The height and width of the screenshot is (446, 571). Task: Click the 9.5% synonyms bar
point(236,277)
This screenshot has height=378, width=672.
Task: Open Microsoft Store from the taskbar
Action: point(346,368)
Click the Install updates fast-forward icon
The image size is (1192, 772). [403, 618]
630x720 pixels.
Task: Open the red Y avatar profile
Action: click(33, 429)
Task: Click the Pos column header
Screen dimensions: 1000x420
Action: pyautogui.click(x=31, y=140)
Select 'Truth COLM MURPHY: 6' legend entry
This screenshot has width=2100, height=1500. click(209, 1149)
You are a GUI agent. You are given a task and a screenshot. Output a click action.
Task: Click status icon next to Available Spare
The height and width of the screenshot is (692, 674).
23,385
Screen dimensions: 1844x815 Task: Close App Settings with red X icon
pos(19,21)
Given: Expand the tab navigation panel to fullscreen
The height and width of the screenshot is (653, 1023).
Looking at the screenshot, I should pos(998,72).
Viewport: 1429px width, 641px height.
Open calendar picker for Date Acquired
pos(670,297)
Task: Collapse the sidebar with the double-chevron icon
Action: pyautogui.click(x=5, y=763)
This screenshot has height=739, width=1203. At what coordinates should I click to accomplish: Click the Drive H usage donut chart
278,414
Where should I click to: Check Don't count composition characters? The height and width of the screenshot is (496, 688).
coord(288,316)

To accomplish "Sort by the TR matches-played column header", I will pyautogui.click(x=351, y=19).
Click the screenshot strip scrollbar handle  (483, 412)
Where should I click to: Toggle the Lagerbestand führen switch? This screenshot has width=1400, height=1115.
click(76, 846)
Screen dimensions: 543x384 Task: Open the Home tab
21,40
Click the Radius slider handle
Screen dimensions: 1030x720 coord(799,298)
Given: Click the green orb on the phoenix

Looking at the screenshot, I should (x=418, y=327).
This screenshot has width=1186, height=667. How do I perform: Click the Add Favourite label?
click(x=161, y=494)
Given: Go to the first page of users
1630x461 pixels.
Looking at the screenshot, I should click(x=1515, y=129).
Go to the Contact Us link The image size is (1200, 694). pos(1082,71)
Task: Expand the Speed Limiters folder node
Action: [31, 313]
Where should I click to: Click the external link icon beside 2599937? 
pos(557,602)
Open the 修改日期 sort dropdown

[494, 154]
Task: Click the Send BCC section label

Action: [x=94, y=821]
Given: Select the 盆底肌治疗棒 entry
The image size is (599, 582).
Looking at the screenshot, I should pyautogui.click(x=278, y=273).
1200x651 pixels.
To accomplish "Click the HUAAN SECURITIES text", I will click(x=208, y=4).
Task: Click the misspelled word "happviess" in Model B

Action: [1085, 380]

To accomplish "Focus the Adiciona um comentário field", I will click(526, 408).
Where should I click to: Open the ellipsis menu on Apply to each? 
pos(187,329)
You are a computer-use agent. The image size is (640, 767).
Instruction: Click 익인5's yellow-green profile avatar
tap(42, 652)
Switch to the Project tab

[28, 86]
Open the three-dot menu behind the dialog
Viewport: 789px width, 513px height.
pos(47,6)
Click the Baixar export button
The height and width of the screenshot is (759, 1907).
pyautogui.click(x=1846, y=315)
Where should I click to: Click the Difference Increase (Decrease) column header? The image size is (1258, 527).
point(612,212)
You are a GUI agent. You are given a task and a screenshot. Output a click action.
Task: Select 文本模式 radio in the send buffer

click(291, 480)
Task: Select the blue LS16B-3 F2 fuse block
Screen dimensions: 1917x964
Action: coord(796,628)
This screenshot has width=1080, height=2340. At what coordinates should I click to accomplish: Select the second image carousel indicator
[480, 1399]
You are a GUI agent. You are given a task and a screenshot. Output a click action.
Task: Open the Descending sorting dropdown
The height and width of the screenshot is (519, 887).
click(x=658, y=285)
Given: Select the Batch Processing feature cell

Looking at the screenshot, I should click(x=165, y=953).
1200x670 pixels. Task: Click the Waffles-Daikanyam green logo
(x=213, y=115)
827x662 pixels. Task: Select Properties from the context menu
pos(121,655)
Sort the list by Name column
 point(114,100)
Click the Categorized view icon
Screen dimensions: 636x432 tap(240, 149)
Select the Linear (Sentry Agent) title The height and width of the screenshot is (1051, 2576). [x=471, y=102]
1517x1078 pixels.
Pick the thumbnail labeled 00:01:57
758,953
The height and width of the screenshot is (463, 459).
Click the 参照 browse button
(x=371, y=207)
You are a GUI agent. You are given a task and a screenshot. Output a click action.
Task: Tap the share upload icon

▬▬▬▬▬▬

**EXERCISE DIRECTIONS:** Print the records above once again, exactly as written.

**RESULT:**
The height and width of the screenshot is (446, 571). Task: Click the 9.5% synonyms bar
point(236,277)
This screenshot has height=378, width=672.
Task: Open Microsoft Store from the taskbar
Action: point(346,368)
Click the Install updates fast-forward icon
The image size is (1192, 772). [403, 618]
630x720 pixels.
Task: Open the red Y avatar profile
Action: click(33, 429)
Task: Click the Pos column header
Screen dimensions: 1000x420
Action: pyautogui.click(x=31, y=140)
Select 'Truth COLM MURPHY: 6' legend entry
This screenshot has width=2100, height=1500. click(209, 1149)
You are a GUI agent. You are given a task and a screenshot. Output a click action.
Task: Click status icon next to Available Spare
The height and width of the screenshot is (692, 674).
23,385
Screen dimensions: 1844x815 Task: Close App Settings with red X icon
pos(19,21)
Given: Expand the tab navigation panel to fullscreen
The height and width of the screenshot is (653, 1023).
Looking at the screenshot, I should pos(998,72).
Viewport: 1429px width, 641px height.
Open calendar picker for Date Acquired
pos(670,297)
Task: Collapse the sidebar with the double-chevron icon
Action: pyautogui.click(x=5, y=763)
This screenshot has height=739, width=1203. At what coordinates should I click to accomplish: Click the Drive H usage donut chart
278,414
Where should I click to: Check Don't count composition characters? The height and width of the screenshot is (496, 688).
coord(288,316)

To accomplish "Sort by the TR matches-played column header", I will pyautogui.click(x=351, y=19).
Click the screenshot strip scrollbar handle  (483, 412)
Where should I click to: Toggle the Lagerbestand führen switch? This screenshot has width=1400, height=1115.
click(76, 846)
Screen dimensions: 543x384 Task: Open the Home tab
21,40
Click the Radius slider handle
Screen dimensions: 1030x720 coord(799,298)
Given: Click the green orb on the phoenix

Looking at the screenshot, I should (x=418, y=327).
This screenshot has width=1186, height=667. How do I perform: Click the Add Favourite label?
click(x=161, y=494)
Given: Go to the first page of users
1630x461 pixels.
Looking at the screenshot, I should click(x=1515, y=129).
Go to the Contact Us link The image size is (1200, 694). pos(1082,71)
Task: Expand the Speed Limiters folder node
Action: [31, 313]
Where should I click to: Click the external link icon beside 2599937? 
pos(557,602)
Open the 修改日期 sort dropdown

[494, 154]
Task: Click the Send BCC section label

Action: [x=94, y=821]
Given: Select the 盆底肌治疗棒 entry
The image size is (599, 582).
Looking at the screenshot, I should pyautogui.click(x=278, y=273).
1200x651 pixels.
To accomplish "Click the HUAAN SECURITIES text", I will click(x=208, y=4).
Task: Click the misspelled word "happviess" in Model B

Action: [1085, 380]

To accomplish "Focus the Adiciona um comentário field", I will click(526, 408).
Where should I click to: Open the ellipsis menu on Apply to each? 
pos(187,329)
You are a computer-use agent. The image size is (640, 767).
Instruction: Click 익인5's yellow-green profile avatar
tap(42, 652)
Switch to the Project tab

[28, 86]
Open the three-dot menu behind the dialog
Viewport: 789px width, 513px height.
pos(47,6)
Click the Baixar export button
The height and width of the screenshot is (759, 1907).
pyautogui.click(x=1846, y=315)
Where should I click to: Click the Difference Increase (Decrease) column header? The image size is (1258, 527).
point(612,212)
You are a GUI agent. You are given a task and a screenshot. Output a click action.
Task: Select 文本模式 radio in the send buffer

click(291, 480)
Task: Select the blue LS16B-3 F2 fuse block
Screen dimensions: 1917x964
Action: coord(796,628)
This screenshot has width=1080, height=2340. At what coordinates should I click to accomplish: Select the second image carousel indicator
[480, 1399]
You are a GUI agent. You are given a task and a screenshot. Output a click action.
Task: Open the Descending sorting dropdown
The height and width of the screenshot is (519, 887).
click(x=658, y=285)
Given: Select the Batch Processing feature cell

Looking at the screenshot, I should click(x=165, y=953).
1200x670 pixels. Task: Click the Waffles-Daikanyam green logo
(x=213, y=115)
827x662 pixels. Task: Select Properties from the context menu
pos(121,655)
Sort the list by Name column
 point(114,100)
Click the Categorized view icon
Screen dimensions: 636x432 tap(240, 149)
Select the Linear (Sentry Agent) title The height and width of the screenshot is (1051, 2576). [x=471, y=102]
1517x1078 pixels.
Pick the thumbnail labeled 00:01:57
758,953
The height and width of the screenshot is (463, 459).
Click the 参照 browse button
(x=371, y=207)
You are a GUI agent. You are given a task and a screenshot. Output a click action.
Task: Tap the share upload icon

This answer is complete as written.